In a separate action, the US Attorney’s Office for the Southern District of New York today announced criminal charges against Teeple, Riley, and Johnson.
 
According to the SEC’s complaint filed in federal court in Manhattan, Riley tipped Teeple on the morning of 16 July about Brocade’s impending acquisition of Foundry. Teeple immediately shared this information with colleagues at his firm as well as Johnson and several others who purchased Foundry stock, often within minutes of communicating with Teeple. Foundry stock climbed approximately 32 per cent after the public announcement of the merger on 21 July.
 
The SEC alleges that Riley, who lives in San Jose, Calif., continued to provide material non-public information to Teeple about key events throughout the process of Foundry’s acquisition by Brocade, which was not fully completed until 18 December, 2008. Teeple’s firm continued to profitably trade Foundry securities based on this inside information.

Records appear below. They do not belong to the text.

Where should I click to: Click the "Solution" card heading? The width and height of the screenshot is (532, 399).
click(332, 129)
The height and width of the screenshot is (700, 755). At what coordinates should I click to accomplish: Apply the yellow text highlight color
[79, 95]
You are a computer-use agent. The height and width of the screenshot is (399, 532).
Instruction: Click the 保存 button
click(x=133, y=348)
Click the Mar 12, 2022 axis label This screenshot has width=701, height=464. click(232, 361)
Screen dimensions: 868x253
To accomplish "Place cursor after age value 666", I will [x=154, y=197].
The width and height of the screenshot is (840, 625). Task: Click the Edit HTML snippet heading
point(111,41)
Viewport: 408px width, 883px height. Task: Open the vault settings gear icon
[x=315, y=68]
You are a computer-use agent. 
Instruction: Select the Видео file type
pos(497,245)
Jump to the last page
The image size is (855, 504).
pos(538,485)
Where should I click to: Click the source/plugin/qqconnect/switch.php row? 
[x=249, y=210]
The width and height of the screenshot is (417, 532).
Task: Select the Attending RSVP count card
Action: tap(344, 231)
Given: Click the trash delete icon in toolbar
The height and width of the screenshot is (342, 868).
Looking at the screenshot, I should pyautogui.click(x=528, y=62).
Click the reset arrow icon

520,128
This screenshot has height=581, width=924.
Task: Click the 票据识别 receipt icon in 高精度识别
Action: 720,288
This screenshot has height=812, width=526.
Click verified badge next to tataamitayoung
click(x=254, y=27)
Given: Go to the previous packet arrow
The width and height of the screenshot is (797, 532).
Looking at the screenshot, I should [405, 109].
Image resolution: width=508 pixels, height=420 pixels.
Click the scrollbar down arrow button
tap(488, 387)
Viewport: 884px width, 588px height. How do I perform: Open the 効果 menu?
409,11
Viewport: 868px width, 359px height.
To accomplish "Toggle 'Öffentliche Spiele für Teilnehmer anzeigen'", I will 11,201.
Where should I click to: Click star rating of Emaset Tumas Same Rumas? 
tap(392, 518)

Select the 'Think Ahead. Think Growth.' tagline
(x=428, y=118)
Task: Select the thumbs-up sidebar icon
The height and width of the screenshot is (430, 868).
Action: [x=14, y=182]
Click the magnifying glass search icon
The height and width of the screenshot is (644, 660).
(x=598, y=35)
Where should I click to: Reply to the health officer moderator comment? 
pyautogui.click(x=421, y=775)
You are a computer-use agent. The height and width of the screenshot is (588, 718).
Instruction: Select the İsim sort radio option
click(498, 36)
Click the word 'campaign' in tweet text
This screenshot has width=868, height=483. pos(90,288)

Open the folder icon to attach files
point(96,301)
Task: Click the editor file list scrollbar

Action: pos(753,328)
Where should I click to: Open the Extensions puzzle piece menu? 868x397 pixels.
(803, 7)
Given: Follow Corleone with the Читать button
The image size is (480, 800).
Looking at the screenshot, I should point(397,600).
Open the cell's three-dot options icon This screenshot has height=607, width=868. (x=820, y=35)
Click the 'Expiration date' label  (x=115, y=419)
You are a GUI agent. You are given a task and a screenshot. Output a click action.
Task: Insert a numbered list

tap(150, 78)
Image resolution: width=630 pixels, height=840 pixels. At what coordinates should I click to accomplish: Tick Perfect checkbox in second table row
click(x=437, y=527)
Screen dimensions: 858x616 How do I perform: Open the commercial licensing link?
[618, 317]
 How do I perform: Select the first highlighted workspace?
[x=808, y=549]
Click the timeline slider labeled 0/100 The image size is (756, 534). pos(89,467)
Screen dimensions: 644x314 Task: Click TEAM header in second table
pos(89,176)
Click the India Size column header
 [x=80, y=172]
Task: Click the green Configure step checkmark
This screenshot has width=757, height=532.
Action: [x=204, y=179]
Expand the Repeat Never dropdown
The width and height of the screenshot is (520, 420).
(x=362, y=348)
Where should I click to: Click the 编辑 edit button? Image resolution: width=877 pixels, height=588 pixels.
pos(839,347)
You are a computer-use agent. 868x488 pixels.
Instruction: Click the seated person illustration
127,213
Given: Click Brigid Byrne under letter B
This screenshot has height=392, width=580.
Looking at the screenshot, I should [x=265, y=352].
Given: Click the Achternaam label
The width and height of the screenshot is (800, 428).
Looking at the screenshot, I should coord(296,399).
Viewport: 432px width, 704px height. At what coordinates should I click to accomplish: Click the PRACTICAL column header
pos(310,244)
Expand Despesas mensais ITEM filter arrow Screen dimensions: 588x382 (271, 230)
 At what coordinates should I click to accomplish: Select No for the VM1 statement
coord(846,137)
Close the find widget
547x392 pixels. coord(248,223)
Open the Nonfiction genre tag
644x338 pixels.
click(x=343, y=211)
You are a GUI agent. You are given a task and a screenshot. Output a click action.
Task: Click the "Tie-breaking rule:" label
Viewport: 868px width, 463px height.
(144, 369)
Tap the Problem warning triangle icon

For example, Riley tipped Teeple in advance of a 24 October announcement that Foundry’s shareholder vote to approve the acquisition would be delayed “given recent developments related to the transaction.” Earlier in 2008, Riley tipped Teeple in advance of Foundry’s 11 April earnings forecast so Teeple’s firm could profitably trade in advance of the announcement.
 
The SEC’s complaint charges Teeple, Riley, and Johnson with violating Section 17(a) of the Securities Act of 1933 and Section 10(b) of the Securities Exchange Act of 1934 and Rule 10b-5. The complaint seeks a final judgment ordering them to disgorge their ill-gotten gains plus prejudgment interest, ordering them to pay financial penalties, and permanently enjoining them from future violations of these provisions of the federal securities laws. The complaint also seeks to permanently prohibit Riley from serving as an officer or director of a public company.